To roll out pasta using a rolling pin

  • Take your piece of dough, flatten it into a rough rectangle, and roll out until doubles in size. Fold it over, shape it into a rectangle again, dust it with more flour, and begin rolling it out. When rolling by hand, just do the folding once or the dough can become difficult for you work. Start rolling from the center of the dough; roll it out to one side and then other. Frequently flip the dough over and keep the rolling surface dusted with flour. Continue rolling until your dough is as thin as you want it, usually about 1-2 mm (~1/16").

Cutting the pasta

  • Once you have all your dough rolled out, it's time to cut the pasta to size. Start cutting with the first piece you rolled out since that one will have had a chance to dry out a bit. If you are using a machine, you can choose from different cutting blades. I used a wavy fettuccine blade for the pasta I made today. When using a cutting blade, carefully feed the strip of pasta dough into the blade and gather it up on the way out. But you can also cut by hand. Pappardelle is a very easy wide noodle to cut by hand. Simply roll up a piece of pasta into a loose tube. Then cut into 1-2 inch wide noodles. Or you can make maltagliati, which is even easier. Take your strip of pasta dough and cut it into rough rectangles and triangles, about 1 1/2 inches wide. Just be careful to dust everything with flour so your pasta doesn't stick together.
  • Cooking the pasta
  • Fresh pasta cooks quickly! Bring a large pot of salted water to a boil and add the pasta. Cook the pasta for about 3 minutes. Reserve some of the pasta water for the sauce and drain the pasta. Proceed according to your dinner recipe.

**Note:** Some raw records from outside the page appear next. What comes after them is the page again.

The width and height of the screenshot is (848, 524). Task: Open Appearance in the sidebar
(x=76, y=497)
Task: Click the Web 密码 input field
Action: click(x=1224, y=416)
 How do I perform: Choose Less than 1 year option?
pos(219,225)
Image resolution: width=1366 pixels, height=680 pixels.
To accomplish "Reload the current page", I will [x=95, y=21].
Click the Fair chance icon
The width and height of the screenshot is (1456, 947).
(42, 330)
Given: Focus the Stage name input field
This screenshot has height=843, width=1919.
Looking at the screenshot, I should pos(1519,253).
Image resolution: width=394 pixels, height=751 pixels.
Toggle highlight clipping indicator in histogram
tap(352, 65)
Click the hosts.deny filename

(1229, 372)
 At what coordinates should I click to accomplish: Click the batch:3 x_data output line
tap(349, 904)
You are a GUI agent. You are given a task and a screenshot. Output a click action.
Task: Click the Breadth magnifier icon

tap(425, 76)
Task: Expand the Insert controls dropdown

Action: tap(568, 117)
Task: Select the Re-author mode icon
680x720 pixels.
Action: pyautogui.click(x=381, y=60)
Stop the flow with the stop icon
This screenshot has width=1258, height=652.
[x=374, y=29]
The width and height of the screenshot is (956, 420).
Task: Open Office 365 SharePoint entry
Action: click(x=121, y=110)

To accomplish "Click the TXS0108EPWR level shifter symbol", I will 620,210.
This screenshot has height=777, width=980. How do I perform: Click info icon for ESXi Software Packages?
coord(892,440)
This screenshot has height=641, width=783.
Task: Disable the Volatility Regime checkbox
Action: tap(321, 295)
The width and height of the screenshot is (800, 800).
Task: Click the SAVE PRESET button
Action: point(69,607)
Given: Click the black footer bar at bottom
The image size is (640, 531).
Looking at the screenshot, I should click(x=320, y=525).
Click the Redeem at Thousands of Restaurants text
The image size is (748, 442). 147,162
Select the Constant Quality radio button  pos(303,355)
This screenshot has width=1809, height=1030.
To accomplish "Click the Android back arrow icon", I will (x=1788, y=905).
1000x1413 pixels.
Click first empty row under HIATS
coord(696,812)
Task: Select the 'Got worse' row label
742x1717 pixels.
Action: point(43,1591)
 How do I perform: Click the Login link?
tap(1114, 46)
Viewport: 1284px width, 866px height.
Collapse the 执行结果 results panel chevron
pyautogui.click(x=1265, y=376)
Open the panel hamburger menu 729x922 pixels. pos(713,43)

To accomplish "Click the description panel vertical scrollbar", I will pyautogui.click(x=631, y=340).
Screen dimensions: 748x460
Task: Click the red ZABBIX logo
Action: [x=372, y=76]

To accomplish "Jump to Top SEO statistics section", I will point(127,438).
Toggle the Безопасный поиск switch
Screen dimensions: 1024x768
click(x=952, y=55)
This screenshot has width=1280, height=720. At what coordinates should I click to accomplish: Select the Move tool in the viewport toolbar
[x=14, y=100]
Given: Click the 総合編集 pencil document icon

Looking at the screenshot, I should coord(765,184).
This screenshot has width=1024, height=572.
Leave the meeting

  • I often (but not always) cut the strips of rolled out pasta dough in half since they can get quite long.
  • Though a lot of online tutorials show perfect rectangles of pasta all rolled out and ready to be cut, I never trim my pasta sheets. I worked hard for that pasta and I'm going to use it all. It's up to you if you want to trim the pasta sheets or not.
  • If you are not using all your pasta in one day, it can easily be frozen. Take your cut pasta and curl it into rough bundles, about 8 bundles per pound of pasta, and lay them on a baking sheet covered with wax paper. Put them in the freezer. When frozen, transfer them to a freezer bag. Cook the pasta right from the freezer into the hot water. Your pasta may take an extra minute to fully cook.
  • I made hand cut pappardelle for my Braised Pork Shoulder Ragu and maltagliati for my Spicy Italian Arrabbiata Sauce.
  • For fresh pasta you will need at least a rolling pin - I like a French Rolling Pin, and a stable board you can dust with flour, such as a Pastry Board. If you are interested in using some machinery, I have an Atlas Pasta Machine. (The machine comes with a basic pasta cutter included, and there are a number of attachments you can purchase separately.) If you want to automate the process, and have a KitchenAid mixer, you can use a KitchenAid Pasta Attachment. This attachment is very similar in design to the Atlas machine; however, there is no hand cranking required.